Lehr traded in her larger cart for a smaller one several months ago and said the city worker who came to her home told her, "Your trash cart is going to be trashed. It gets put in a trash truck and it gets taken out to the city landfill."
The disconnect was not lost on Lehr as the City of Denver has been pushing residents to divert waste away from landfills and increase recycling. According to a long term city sustainability plan, by 2027 the city is hoping to divert 50% of all solid waste away from landfills and to recycling or composting.
The manufacturers of most of the city's plastic carts, Toter and Rehrig Pacific, both tout the recyclability of their plastic trash carts and say they are committed to sustainability. Toter writes on their website that for municipalities, they will "Help identify a third-party recycler to ensure (carts) are not sent to a landfill. Toter carts are fully recyclable."
Kristin Kinder, Toter's parent companies' vice president of sustainability, told CBS News Colorado, "The majority of a cart is plastic molecules we can use again."
She said recycling these carts "is the right thing to do."
Earlier this year, an administrator with Rehrig said its roll-out carts are recyclable. The carts can be processed and used again in manufacturing. Erika Daley with Rehrig Pacific said, "Any plastic product we produce, we offer to buy it back at the end of its useful life and recycle that and get it back into our products. That's really the truest example of the circular economy -- it's taking an old recycling bin and making a new recycling bin with it, and that's exactly what we do."
But in May of this year, an undercover CBS News Colorado crew exchanged a larger plastic cart for a smaller one at the City of Denver's cart maintenance facility at 2013 South Osage Street. With a concealed camera rolling, a worker from the Department of Transportation and Infrastructure said, "We have so many cans we're tossing all the old ones out. We're just crushing them down, taking them to the dump. We have so many of them, it's crazy."

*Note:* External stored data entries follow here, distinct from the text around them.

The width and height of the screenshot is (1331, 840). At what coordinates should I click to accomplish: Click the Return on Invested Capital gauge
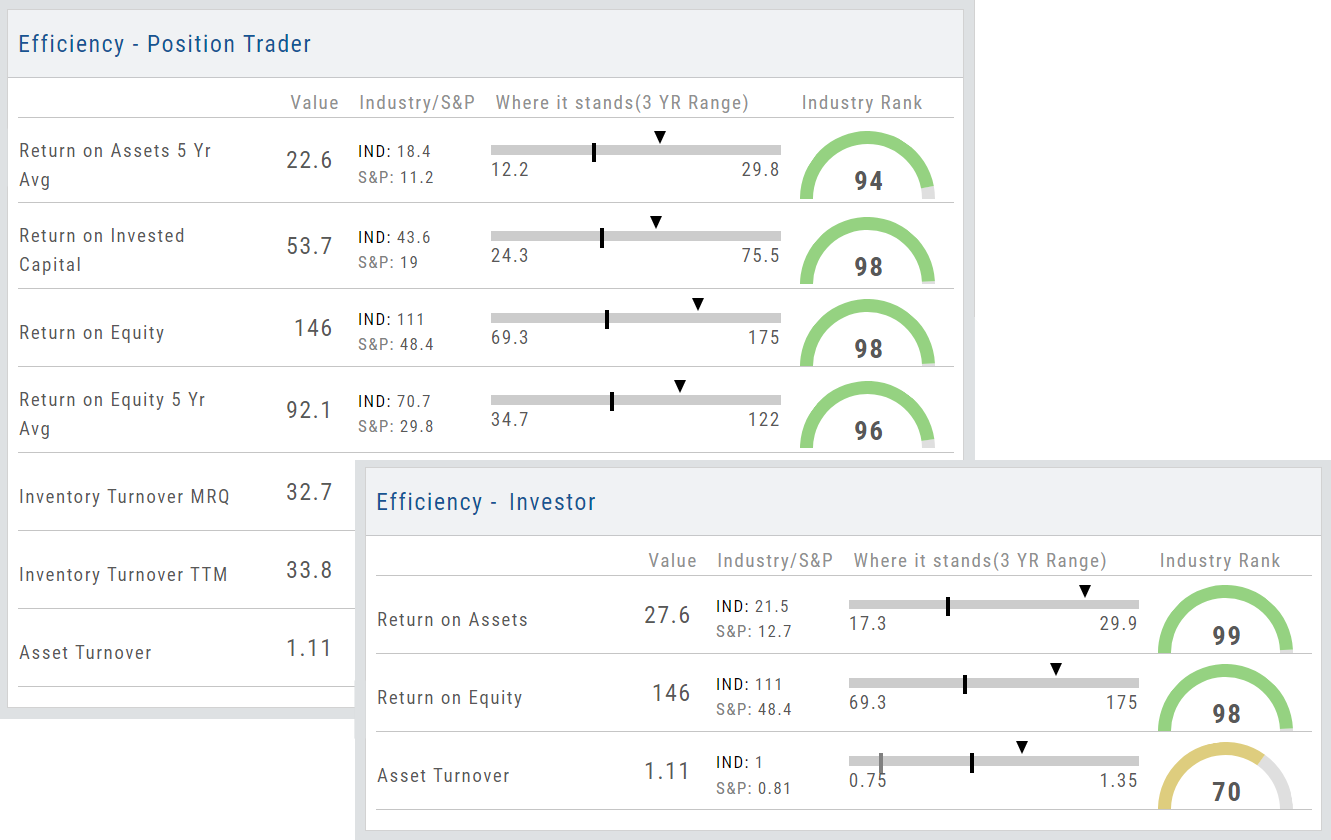[x=867, y=250]
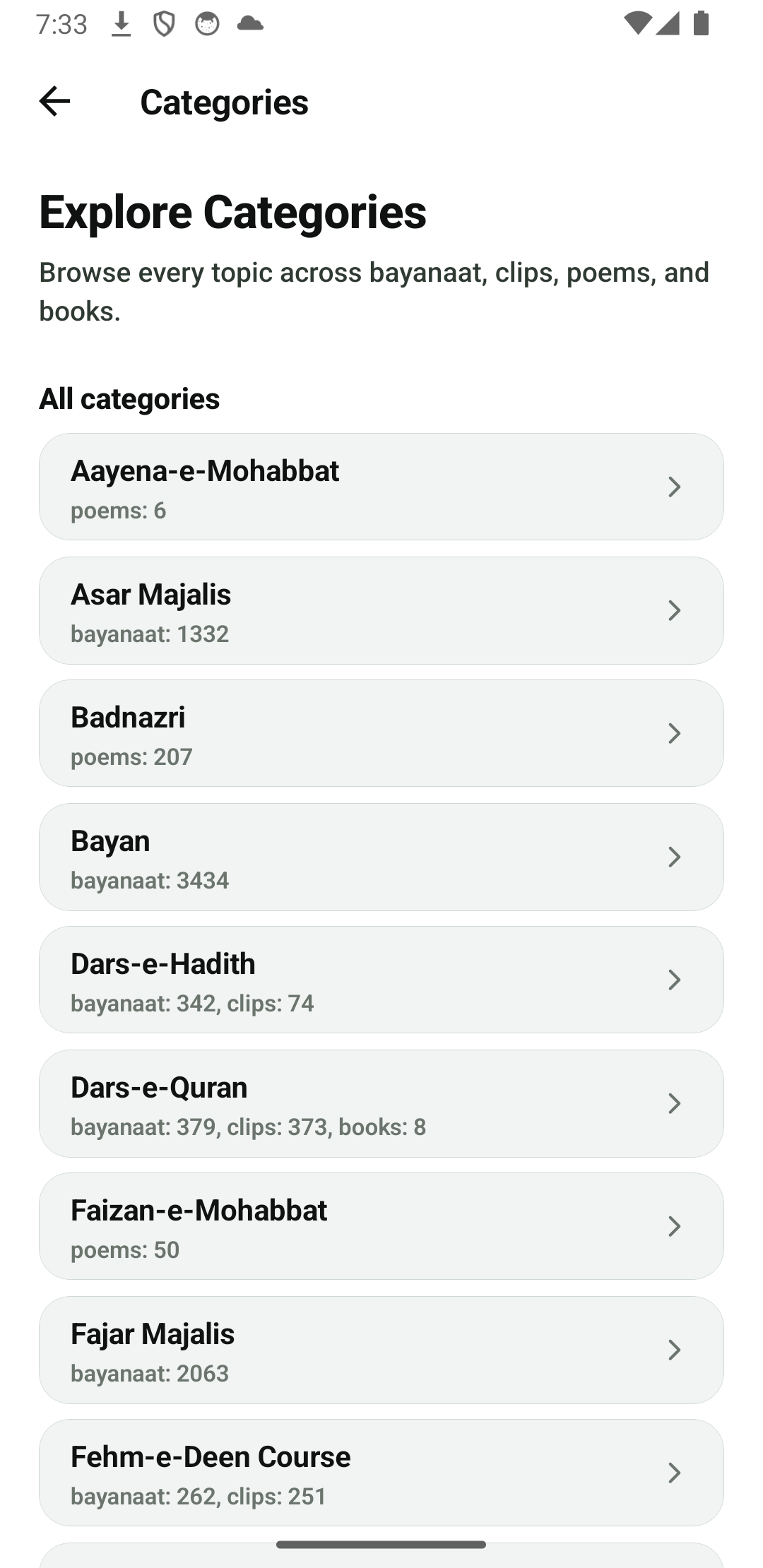The width and height of the screenshot is (763, 1568).
Task: Expand Aayena-e-Mohabbat chevron arrow
Action: coord(675,487)
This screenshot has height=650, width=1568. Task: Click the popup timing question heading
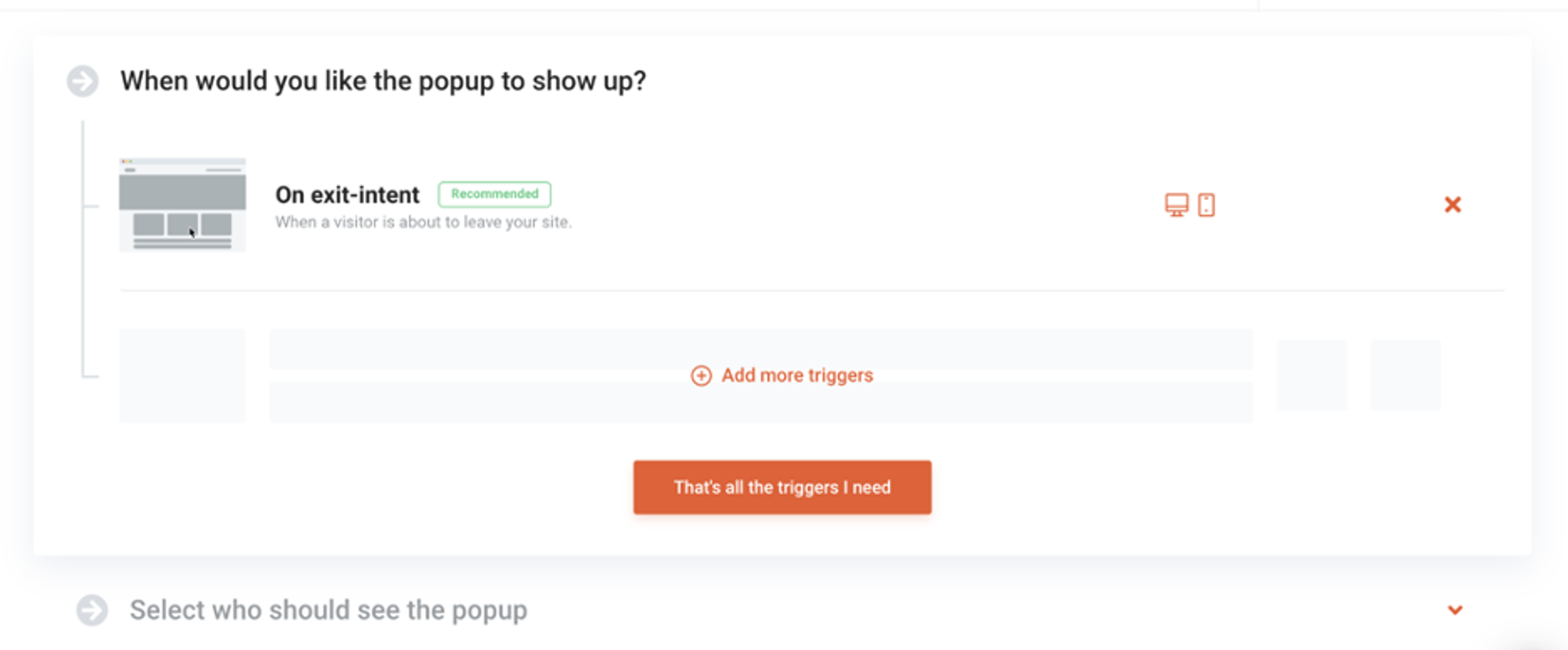(x=383, y=80)
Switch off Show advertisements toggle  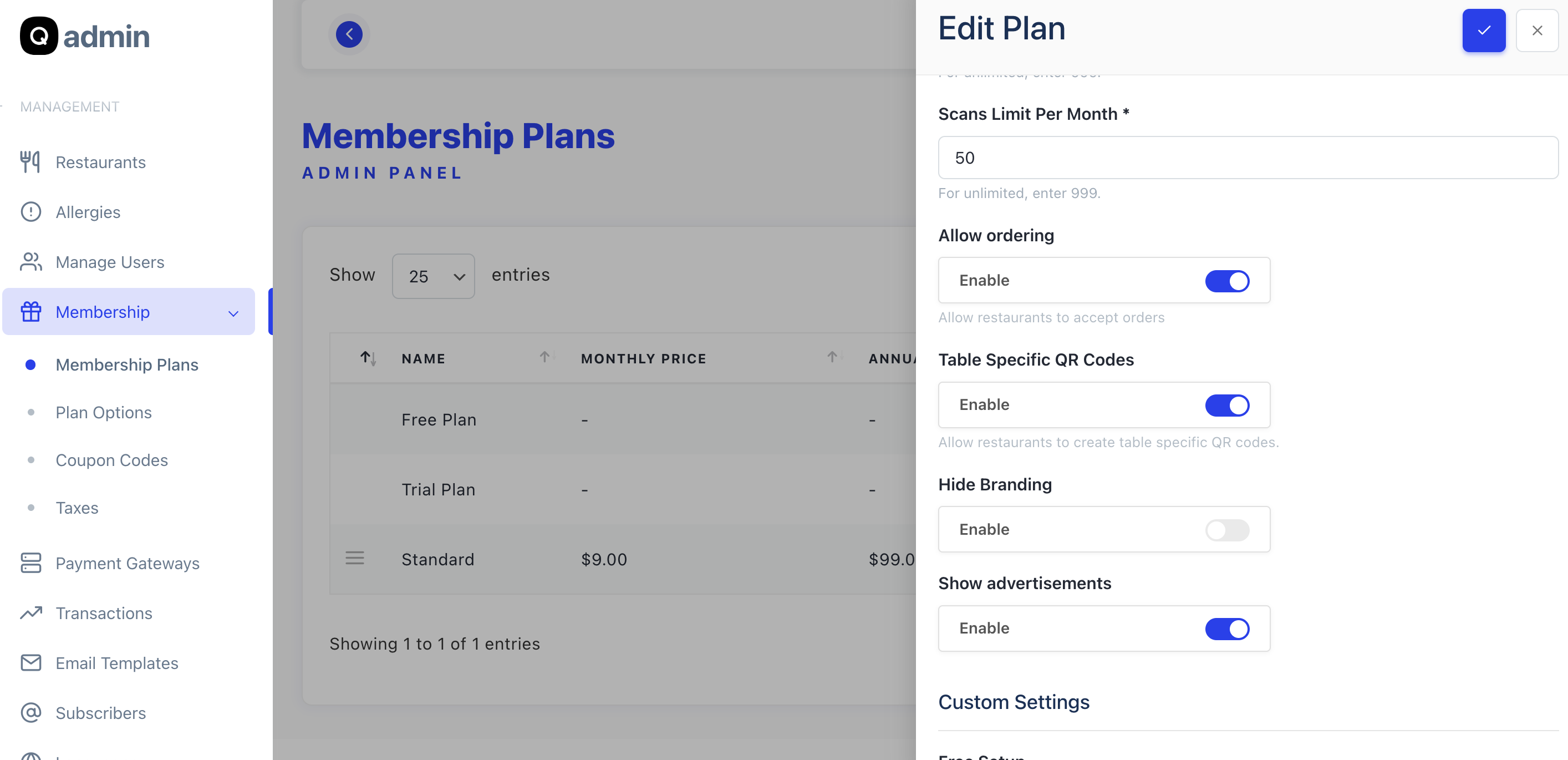(1227, 629)
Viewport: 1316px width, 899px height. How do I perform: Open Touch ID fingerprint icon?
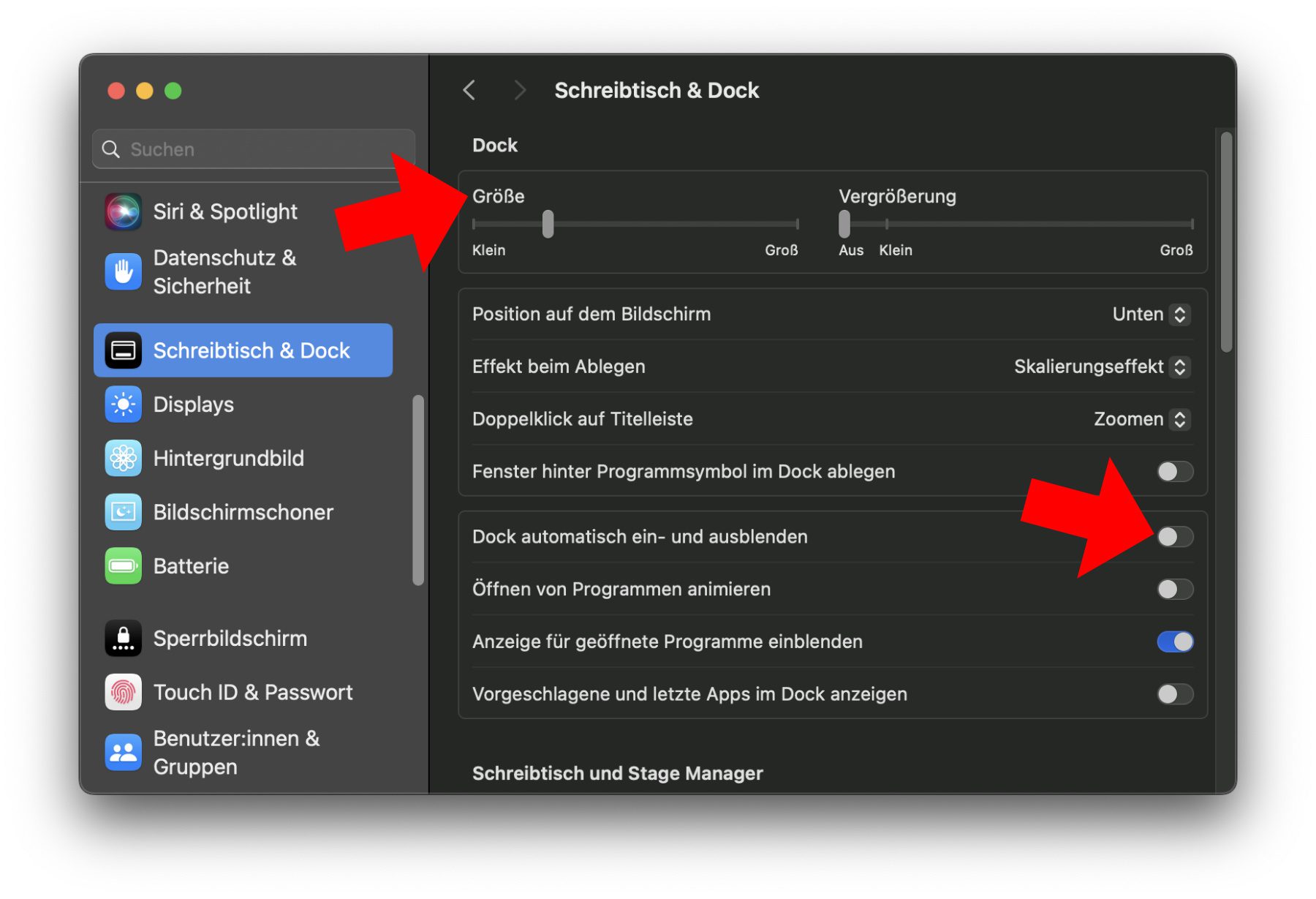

A CBS News Colorado hidden camera recorded two workers tossing what appeared to be useable and recyclable carts into a trash truck where they were being crushed before being taken to a landfill.
Asked why all the carts weren't being recycled, the city worker said, "I don't know why, I don't know why they don't, no clue. That's the city for you."
Nancy Kuhn, a spokesperson for Denver's Department of Transportation and Infrastructure, declined to speak to CBS News Colorado on camera but conceded the city has thrown out roughly 3,000 plastic bins, which the manufacturers say can be recycled. But Kuhn insisted city workers were exaggerating how many carts were being taken to the landfill.
Kuhn said "We dispose of carts that we can't repair or recirculate because they're too dirty. Unfortunately the workers misspoke ... we are NOT throwing away all of the carts coming in for exchange." She went on to say that up until now, the City of Denver had not been able to identify a vendor to recycle the plastic carts.
"Previously there was no recycling option for the old carts, but we now understand an opportunity exists to recycle them and so we're looking to get a vendor on board. We do now believe there are vendors out there that can/will recycle our oldest trash carts; we will know more after we put out a Request for Proposal (RFP) and the vendors respond."
But Kristin Kinder said a survey her company did several years ago showed that about 2/3 of municipalities and haulers were already recycling the plastic carts, while 1/3 were not.
"To me," said Kinder, "we should be capturing almost all of these carts."
Kuhn suggested putting 3,000 out of 30,000 carts into a landfill was only part of the story.
"Despite having to throw away these carts, we're excited to report that recycling was up 17% in Q1 of 2023 and what we sent to the landfill was down by 9.8%, so overall, the big picture shows we are headed in the right direction."